▸ **Stated goal 1**:
Please repeat the entries from the line with "Pick the Keep involved and informed label" to the line with "pyautogui.click(x=257, y=249)", swapping "tick label" for "tick value" and changing nothing else.
######
# RNS 310 - How do I save where I am?



## macgeek (Apr 11, 1999)

Often times I find myself in a location that I didn't use my Nav system (RNS 310 CC Sport R Plus) to find. However, I may want to save that location as a future destination. I cannot for the life of me find a "save my location" anywhere in the RNS 310 menus. I would think this would be a relatively simple function. Most every other GPS (handheld or aftermarket) has had this feature. If anyone knows how to do this I'd appreciate hearing the instructions.


----------



## new2FWD (Mar 24, 2012)

I hate to say it but I don't think that feature exists on the rns 310. the only thing you can do is input the address of where you are (if you know it) and then save that. kinda ****ty if the spot doesn't have a number address though


----------



## Wahoodaddy (Nov 11, 2010)

If there is a little "information" button (I think it looks like "!") that will lock in your location.


----------



## macgeek (Apr 11, 1999)

*Save My Location found!*

The little "i" button WAY up to the right of the unit is the trick. Damn if it's not the most unintuitive place to put that function. The good news is that as I obsessed over where the save setting was located, I found the setting that turned off the visual display when you turned on the car seats. Why somebody would need to see a visual confirmation for a seat heater after hitting the actual button (with lights) is a mystery to me.


----------
######
▸ **Stated goal 2**:
In the RNS 310 thread, which button turns out to save the current location?
######
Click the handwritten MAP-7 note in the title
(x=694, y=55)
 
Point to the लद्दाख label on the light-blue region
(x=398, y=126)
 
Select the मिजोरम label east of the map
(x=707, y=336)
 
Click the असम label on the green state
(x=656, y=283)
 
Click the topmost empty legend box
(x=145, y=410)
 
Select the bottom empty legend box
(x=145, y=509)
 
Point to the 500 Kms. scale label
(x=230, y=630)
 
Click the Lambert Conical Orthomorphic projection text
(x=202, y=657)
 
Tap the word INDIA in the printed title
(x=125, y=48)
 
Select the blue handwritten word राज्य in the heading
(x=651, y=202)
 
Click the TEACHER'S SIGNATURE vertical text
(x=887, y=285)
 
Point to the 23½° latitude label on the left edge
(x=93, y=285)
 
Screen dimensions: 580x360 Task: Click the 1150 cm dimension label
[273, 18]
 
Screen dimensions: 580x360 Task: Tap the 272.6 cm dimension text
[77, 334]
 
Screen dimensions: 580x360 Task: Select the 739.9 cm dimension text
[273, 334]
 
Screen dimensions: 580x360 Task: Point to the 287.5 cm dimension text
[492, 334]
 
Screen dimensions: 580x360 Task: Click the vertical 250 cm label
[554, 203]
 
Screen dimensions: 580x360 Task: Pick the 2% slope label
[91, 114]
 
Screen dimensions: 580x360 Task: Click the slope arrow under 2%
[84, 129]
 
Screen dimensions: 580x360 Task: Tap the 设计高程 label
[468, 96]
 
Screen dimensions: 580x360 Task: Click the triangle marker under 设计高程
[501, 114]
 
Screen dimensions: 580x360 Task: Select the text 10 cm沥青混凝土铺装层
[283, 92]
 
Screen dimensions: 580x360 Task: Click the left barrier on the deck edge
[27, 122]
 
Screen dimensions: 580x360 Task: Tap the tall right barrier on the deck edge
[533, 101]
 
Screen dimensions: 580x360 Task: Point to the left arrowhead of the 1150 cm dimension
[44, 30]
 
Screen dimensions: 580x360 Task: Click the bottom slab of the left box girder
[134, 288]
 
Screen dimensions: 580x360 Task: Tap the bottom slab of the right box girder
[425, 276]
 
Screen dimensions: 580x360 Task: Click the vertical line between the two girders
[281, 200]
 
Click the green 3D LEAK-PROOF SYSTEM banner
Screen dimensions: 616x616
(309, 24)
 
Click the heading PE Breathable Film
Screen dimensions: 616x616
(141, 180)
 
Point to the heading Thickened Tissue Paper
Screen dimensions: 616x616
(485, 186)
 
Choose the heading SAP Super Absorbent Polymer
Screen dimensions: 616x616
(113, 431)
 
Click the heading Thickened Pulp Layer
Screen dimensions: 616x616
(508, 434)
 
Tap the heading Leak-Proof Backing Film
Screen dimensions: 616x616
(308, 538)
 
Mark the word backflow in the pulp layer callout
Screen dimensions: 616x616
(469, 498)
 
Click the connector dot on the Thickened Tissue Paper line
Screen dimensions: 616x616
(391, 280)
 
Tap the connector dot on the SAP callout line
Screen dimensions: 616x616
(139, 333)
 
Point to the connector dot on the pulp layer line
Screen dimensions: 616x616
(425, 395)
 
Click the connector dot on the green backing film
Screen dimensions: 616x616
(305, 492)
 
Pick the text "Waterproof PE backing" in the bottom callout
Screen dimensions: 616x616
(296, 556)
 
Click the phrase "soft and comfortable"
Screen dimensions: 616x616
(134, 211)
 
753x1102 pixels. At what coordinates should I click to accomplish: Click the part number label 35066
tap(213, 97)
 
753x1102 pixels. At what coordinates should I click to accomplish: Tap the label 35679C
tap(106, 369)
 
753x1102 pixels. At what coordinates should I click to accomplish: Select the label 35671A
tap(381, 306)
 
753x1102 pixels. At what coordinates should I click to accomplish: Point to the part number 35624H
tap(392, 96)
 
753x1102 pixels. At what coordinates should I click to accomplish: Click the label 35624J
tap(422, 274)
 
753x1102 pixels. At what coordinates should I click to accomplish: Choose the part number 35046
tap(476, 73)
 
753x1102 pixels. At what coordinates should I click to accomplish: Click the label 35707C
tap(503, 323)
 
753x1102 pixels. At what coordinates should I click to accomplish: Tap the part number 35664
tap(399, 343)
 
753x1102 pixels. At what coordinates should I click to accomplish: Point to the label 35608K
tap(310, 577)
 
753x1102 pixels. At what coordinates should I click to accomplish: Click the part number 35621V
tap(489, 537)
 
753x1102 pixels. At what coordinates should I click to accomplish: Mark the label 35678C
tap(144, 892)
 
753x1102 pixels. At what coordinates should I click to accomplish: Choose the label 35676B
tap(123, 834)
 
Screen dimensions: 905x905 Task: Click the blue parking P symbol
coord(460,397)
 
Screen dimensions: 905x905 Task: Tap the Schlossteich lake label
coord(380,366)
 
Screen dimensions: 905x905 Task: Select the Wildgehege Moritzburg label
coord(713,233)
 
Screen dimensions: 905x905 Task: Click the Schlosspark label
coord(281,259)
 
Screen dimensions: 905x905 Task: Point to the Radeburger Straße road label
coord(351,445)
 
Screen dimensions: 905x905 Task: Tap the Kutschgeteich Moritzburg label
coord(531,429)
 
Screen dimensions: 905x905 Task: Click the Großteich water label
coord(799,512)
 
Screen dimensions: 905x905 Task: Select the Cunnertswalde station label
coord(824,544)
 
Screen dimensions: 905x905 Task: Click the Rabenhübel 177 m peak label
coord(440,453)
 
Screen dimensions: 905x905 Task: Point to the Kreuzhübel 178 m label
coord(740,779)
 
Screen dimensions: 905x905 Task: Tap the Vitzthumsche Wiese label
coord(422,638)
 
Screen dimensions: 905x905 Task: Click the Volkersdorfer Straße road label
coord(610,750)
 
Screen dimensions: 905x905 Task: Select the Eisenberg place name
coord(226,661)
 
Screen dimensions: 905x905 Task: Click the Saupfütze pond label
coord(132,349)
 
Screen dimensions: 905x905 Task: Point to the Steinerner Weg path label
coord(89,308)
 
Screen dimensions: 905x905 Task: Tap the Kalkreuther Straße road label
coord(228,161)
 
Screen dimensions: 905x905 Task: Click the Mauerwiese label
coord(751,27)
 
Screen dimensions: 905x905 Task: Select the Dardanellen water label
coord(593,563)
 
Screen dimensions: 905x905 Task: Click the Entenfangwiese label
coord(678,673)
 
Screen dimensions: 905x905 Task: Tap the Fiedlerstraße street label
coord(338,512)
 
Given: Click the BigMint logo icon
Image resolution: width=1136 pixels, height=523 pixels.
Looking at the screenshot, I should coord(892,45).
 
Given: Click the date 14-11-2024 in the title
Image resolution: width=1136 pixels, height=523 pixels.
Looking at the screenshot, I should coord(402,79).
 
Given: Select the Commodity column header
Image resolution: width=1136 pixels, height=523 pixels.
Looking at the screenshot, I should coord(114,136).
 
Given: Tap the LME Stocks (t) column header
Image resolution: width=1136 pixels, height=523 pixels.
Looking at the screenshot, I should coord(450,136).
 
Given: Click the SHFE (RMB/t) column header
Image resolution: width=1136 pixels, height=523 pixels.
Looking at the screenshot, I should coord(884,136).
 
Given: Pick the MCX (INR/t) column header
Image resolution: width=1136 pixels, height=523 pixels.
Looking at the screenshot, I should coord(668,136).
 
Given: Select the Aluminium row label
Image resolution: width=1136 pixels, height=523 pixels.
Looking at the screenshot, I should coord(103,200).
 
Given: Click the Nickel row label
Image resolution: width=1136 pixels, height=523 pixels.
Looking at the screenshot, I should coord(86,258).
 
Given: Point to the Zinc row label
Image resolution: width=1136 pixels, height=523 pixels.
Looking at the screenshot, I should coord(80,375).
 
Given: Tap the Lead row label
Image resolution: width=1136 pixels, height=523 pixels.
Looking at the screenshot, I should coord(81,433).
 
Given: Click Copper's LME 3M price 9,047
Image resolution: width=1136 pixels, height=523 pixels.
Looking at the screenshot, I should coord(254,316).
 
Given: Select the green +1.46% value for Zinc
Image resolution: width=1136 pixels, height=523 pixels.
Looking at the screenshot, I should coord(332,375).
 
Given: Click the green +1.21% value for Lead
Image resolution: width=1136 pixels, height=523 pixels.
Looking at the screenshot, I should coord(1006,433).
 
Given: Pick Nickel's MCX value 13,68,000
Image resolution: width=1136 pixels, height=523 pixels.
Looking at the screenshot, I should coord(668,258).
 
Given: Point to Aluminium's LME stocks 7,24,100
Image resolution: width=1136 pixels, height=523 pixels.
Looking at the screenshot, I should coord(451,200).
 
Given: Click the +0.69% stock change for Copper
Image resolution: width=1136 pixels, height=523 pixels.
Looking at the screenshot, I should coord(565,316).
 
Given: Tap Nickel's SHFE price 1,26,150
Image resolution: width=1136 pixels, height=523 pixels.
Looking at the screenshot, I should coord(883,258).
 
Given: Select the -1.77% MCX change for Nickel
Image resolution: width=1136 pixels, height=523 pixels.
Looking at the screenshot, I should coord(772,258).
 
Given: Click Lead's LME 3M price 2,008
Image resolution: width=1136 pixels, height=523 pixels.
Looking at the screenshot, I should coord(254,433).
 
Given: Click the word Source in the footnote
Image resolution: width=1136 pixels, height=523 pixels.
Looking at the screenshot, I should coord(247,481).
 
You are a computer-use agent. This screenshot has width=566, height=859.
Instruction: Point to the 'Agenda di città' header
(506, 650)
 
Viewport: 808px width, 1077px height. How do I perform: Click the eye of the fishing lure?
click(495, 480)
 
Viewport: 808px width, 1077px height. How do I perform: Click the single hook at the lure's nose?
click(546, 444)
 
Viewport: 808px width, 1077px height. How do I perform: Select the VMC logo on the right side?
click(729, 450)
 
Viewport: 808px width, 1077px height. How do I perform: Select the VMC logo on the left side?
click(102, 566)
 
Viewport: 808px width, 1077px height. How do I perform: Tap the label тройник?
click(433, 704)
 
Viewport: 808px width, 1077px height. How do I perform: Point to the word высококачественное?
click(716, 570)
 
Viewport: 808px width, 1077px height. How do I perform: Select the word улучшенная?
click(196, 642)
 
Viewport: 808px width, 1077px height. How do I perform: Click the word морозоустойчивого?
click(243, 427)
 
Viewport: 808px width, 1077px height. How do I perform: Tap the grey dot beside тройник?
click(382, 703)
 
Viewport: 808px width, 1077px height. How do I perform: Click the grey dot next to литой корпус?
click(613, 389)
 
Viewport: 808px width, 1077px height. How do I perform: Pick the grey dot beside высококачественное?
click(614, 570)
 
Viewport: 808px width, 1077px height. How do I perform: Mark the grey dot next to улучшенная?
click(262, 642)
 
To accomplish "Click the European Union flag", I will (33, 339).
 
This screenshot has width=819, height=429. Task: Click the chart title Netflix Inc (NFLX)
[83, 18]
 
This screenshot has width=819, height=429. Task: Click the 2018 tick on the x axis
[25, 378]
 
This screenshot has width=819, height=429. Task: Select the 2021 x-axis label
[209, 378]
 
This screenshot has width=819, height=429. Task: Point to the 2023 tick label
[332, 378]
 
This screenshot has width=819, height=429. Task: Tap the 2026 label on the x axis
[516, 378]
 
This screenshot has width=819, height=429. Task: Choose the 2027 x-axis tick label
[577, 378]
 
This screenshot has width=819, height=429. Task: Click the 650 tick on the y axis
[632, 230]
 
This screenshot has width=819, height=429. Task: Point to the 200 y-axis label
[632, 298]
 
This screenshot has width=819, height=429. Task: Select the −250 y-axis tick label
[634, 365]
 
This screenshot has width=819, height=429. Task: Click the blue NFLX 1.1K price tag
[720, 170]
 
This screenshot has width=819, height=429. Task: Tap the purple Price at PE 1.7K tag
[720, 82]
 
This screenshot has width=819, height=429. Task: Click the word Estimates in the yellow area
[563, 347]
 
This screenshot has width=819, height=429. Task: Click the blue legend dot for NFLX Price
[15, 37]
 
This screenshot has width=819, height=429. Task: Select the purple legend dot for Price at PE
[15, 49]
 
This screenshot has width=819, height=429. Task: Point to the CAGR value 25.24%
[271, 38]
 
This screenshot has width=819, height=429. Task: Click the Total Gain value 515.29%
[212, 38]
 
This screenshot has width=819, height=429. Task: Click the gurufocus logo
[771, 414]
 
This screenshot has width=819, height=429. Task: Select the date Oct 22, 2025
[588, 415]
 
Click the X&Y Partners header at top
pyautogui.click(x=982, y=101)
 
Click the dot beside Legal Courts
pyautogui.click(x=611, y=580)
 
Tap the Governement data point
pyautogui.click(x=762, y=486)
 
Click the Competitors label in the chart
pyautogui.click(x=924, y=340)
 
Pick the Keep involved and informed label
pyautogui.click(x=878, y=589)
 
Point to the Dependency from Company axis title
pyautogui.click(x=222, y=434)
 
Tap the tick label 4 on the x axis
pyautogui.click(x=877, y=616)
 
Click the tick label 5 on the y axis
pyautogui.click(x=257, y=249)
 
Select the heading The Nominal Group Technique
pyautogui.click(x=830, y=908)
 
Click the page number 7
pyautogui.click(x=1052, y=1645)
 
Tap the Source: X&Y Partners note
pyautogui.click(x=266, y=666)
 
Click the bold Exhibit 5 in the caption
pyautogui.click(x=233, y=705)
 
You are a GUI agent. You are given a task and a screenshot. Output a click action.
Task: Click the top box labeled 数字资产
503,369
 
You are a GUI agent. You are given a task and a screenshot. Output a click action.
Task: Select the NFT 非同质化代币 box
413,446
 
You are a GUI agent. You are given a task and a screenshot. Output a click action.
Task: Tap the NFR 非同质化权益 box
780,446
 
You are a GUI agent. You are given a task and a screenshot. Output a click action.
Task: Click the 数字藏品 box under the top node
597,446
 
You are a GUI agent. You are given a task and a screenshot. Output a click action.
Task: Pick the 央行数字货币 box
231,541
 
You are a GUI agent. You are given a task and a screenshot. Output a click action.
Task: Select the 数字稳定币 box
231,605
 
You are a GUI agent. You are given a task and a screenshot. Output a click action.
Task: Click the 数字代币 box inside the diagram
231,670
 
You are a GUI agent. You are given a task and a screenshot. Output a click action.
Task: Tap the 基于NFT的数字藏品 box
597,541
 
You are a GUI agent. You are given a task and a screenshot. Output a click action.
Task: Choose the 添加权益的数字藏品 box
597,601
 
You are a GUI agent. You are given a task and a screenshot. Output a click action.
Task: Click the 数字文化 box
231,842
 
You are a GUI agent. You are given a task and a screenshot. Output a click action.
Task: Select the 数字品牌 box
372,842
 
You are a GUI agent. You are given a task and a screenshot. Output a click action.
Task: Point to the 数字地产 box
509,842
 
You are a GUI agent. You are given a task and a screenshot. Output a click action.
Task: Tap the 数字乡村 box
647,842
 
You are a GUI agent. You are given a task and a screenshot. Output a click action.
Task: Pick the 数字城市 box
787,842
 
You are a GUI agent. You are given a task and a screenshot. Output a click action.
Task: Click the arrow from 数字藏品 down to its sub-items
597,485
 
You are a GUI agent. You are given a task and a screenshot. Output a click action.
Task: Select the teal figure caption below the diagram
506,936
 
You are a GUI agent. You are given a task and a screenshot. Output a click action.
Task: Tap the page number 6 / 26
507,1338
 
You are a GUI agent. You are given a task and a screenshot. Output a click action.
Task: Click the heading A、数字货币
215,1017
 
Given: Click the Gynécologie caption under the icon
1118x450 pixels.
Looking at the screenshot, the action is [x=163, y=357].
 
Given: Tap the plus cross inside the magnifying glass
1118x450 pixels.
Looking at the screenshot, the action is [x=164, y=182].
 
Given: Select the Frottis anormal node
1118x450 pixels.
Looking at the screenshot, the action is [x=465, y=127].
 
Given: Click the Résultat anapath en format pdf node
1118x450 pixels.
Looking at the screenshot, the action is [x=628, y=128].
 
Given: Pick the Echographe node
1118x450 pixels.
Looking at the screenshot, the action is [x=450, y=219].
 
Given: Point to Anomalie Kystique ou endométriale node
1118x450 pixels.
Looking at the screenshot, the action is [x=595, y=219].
######
▸ **Correct answer 1**:
Pick the Keep involved and informed label
pyautogui.click(x=878, y=589)
 
Point to the Dependency from Company axis title
pyautogui.click(x=222, y=434)
 
Tap the tick value 4 on the x axis
pyautogui.click(x=877, y=616)
 
Click the tick value 5 on the y axis
pyautogui.click(x=257, y=249)

▸ **Correct answer 2**:
The little "i" button way up to the right of the unit.